As used herein, the terms “subject” and “patient” are used interchangeably to refer to an animal (e.g., a mammal, a fish, an amphibian, a reptile, a bird and an insect). In a specific embodiment, a subject is a mammal (e.g., a non-human mammal and a human). In another embodiment, a subject is a primate (e.g., a chimpanzee and a human). In another embodiment, a subject is a human. In another embodiment, the subject is a male human with or without colorectal cancer.

DETAILED DESCRIPTION OF THE INVENTION

The practice of the present invention employs in part conventional techniques of molecular biology, microbiology and recombinant DNA techniques, which are within the skill of the art. Such techniques are explained fully in the literature. See, e.g., Sambrook, Fritsch & Maniatis, 1989, Molecular Cloning: A Laboratory Manual, Second Edition; Oligonucleotide Synthesis (M. J. Gait, ed., 1984); Nucleic Acid Hybridization (B. D. Harnes & S. J. Higgins, eds., 1984); A Practical Guide to Molecular Cloning (B. Perbal, 1984); and a series, Methods in Enzymology (Academic Press, Inc.); Short Protocols In Molecular Biology, (Ausubel et al., ed., 1995). All patents, patent applications, and publications mentioned herein, both supra and infra, are hereby incorporated by reference in their entireties.

The invention as disclosed herein identifies genomic regions that are useful in diagnosing colorectal cancer. By definition, the identified genomic regions are biomarkers for colorectal cancer. In order to use these genomic regions (as biomarkers), the invention teaches the analysis of the DNA methylation status of said genomic regions. The invention further encompasses genomic region specific nucleic acids. The invention further contemplates the use of said genomic region specific nucleic acids to analyse the methylation status of a genomic region, either directly or indirectly by methods known to the skilled person and explained herein. The invention further discloses a composition and kit comprising said nucleic acids for the diagnosis of colorectal cancer.
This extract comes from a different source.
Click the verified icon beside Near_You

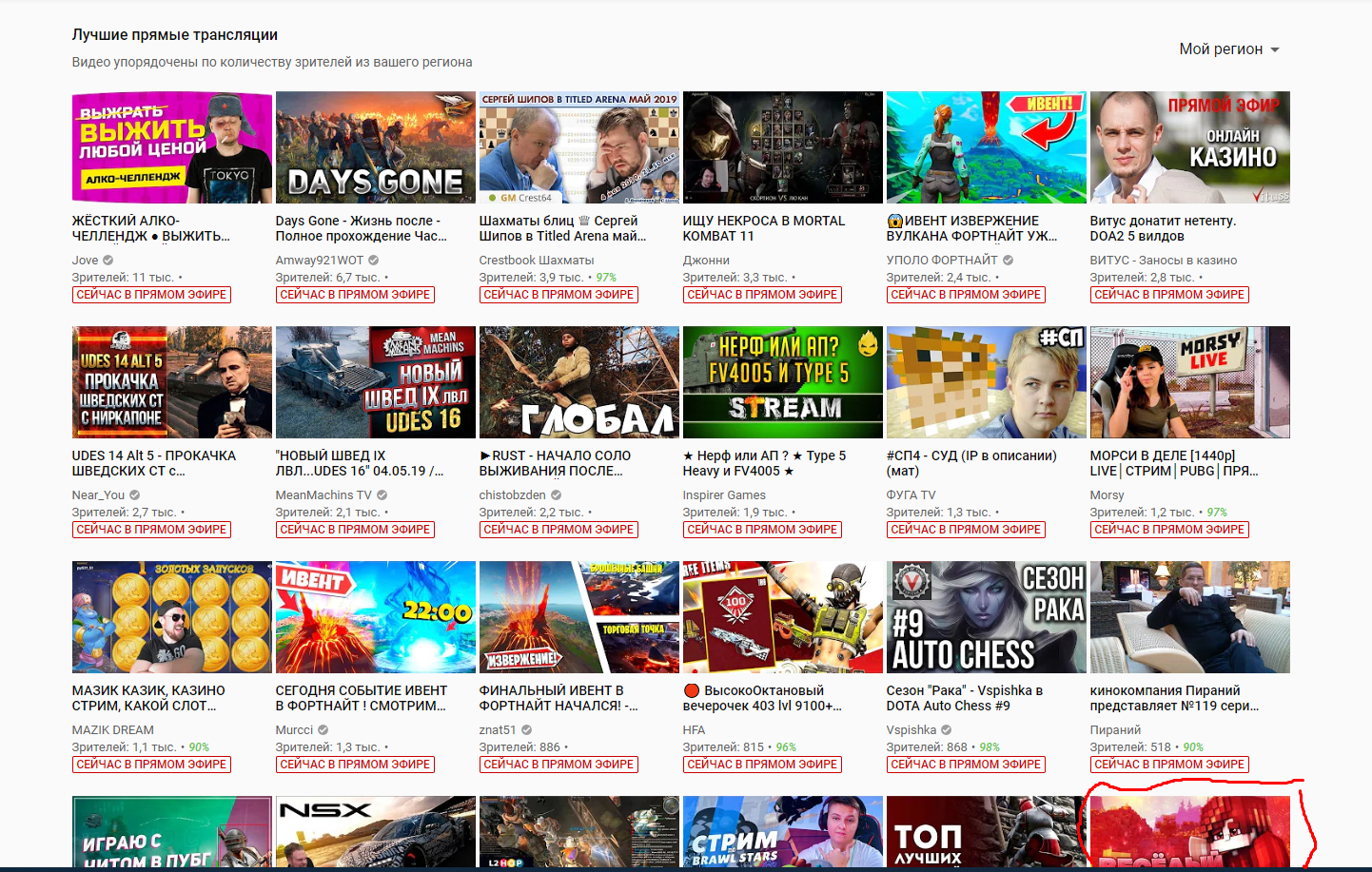tap(135, 495)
To address the need in the art for a more reliable diagnosis of colorectal cancer, the peculiarities of the DNA methylation status across the whole genome of colorectal cancer positive samples were examined in comparison to colorectal cancer negative samples. The inventors found genomic regions, that are subject to an differential methylation status. Therefore, the invention teaches the analysis of those genomic regions that are differentially methylated in samples from patients having colorectal cancer. Superior to current diagnostic methods, the invention discloses genomic regions, wherein most astonishingly a single genomic region is able to diagnose colorectal cancer with high confidence. If at least one genomic region is differentially methylated, the sample can be designated as colorectal cancer positive. The inventors found that the identified genomic regions are located in CNA-free regions. CNAs are alterations of the DNA of a genome that results in the cell having an abnormal number of copies of one or more sections of the DNA. The inventors partly attribute the superiority of the new biomarkers to the fact that all biomarkers are located in CNA-free regions and, therefore, are not subject to distorting effects of CNA regions.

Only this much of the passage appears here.